'''

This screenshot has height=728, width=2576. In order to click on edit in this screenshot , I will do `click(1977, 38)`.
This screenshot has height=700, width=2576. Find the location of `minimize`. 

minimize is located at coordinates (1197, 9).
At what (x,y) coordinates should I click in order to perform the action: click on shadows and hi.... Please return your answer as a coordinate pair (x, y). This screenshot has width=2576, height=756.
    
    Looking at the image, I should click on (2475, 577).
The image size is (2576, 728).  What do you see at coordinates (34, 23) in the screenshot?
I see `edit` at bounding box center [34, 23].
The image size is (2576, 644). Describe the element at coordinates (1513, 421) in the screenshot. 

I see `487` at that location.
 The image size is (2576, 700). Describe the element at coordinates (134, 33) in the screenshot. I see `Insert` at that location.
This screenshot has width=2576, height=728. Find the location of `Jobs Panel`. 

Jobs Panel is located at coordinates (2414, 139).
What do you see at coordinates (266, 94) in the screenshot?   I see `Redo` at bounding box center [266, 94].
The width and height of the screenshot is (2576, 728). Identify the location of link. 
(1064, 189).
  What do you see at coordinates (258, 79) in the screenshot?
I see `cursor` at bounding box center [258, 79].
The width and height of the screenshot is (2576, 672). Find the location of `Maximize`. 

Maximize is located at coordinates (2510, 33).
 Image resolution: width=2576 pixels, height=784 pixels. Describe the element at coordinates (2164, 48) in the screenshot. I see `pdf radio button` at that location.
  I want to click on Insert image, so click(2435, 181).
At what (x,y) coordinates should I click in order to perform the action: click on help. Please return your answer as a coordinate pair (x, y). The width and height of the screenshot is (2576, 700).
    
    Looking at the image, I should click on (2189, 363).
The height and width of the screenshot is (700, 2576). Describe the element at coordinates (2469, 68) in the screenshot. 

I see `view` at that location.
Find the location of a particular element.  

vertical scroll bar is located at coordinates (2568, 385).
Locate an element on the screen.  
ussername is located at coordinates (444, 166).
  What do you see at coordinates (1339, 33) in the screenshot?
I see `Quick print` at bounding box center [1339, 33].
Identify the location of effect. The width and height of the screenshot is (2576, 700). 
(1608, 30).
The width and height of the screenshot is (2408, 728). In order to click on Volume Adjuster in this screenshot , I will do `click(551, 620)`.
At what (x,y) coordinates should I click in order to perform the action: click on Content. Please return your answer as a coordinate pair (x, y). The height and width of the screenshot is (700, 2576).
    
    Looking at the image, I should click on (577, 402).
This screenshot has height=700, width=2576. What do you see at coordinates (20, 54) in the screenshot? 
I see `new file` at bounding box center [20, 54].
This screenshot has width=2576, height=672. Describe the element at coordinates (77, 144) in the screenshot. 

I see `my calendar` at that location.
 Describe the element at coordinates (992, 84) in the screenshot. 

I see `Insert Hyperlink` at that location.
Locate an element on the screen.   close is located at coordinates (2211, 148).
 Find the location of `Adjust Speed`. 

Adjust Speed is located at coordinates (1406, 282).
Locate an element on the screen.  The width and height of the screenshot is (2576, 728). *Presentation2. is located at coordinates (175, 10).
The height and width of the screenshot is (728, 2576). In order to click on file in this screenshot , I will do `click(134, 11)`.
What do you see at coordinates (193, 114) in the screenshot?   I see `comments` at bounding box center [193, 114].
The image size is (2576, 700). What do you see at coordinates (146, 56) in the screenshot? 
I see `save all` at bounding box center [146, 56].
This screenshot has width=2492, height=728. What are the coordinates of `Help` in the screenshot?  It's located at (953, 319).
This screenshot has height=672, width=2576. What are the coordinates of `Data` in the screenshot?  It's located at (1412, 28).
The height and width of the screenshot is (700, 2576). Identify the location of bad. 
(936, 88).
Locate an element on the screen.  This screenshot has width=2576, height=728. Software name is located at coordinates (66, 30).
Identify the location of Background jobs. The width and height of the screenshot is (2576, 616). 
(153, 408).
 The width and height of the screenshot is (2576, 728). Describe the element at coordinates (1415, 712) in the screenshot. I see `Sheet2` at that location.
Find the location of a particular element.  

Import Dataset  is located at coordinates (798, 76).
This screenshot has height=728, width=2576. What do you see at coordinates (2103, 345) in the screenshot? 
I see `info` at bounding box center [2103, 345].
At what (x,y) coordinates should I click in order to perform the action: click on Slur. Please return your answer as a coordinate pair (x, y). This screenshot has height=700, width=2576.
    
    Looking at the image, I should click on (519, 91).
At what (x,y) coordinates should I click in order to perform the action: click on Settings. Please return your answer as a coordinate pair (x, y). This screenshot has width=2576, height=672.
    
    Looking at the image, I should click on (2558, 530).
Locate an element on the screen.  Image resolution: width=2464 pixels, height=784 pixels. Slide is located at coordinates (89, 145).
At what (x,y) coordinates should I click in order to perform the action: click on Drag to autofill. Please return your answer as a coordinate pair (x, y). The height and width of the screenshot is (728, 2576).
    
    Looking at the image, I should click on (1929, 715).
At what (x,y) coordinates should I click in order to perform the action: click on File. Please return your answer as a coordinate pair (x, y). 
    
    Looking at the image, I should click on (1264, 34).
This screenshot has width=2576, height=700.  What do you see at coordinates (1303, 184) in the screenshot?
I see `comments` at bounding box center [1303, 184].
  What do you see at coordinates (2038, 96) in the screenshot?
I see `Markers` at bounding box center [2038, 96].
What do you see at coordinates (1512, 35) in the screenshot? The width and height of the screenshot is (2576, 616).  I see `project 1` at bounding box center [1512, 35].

'''

Copy out the entries above word for word, from the line containing "What do you see at coordinates (1339, 33)" down through the line containing "The width and height of the screenshot is (2408, 728).", including both of those lines.

Written response →
  What do you see at coordinates (1339, 33) in the screenshot?
I see `Quick print` at bounding box center [1339, 33].
Identify the location of effect. The width and height of the screenshot is (2576, 700). 
(1608, 30).
The width and height of the screenshot is (2408, 728). In order to click on Volume Adjuster in this screenshot , I will do `click(551, 620)`.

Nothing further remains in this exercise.